### Problem details
If a line in the records below contains the word "agent", return that line.
Records to use START
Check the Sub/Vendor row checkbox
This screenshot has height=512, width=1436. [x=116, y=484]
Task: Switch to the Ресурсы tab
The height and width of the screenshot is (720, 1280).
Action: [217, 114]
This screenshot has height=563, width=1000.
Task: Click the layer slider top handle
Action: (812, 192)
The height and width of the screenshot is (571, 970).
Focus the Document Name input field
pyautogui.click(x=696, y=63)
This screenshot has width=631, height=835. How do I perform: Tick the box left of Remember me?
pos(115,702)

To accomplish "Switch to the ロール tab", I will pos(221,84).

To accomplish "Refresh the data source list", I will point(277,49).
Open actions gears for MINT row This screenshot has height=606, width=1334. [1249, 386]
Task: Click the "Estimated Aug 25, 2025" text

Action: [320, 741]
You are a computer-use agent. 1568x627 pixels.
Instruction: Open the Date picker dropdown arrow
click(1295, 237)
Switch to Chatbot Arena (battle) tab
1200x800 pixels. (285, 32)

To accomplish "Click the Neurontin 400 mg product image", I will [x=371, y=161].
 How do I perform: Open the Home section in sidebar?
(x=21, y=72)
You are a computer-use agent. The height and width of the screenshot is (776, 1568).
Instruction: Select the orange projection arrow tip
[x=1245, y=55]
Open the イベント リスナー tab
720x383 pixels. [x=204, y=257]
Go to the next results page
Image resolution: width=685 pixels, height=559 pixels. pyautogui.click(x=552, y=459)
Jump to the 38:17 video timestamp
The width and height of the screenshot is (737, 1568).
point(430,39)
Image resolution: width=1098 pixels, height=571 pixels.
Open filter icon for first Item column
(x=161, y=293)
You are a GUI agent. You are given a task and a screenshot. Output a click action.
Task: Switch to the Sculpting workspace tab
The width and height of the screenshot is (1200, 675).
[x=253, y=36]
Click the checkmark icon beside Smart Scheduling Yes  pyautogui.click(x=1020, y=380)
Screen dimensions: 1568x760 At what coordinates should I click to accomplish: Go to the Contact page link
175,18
Records to use END
### Written answer
You are a computer-use agent. 1568x627 pixels.
You are a computer-use agent. The height and width of the screenshot is (776, 1568).
You are a GUI agent. You are given a task and a screenshot. Output a click action.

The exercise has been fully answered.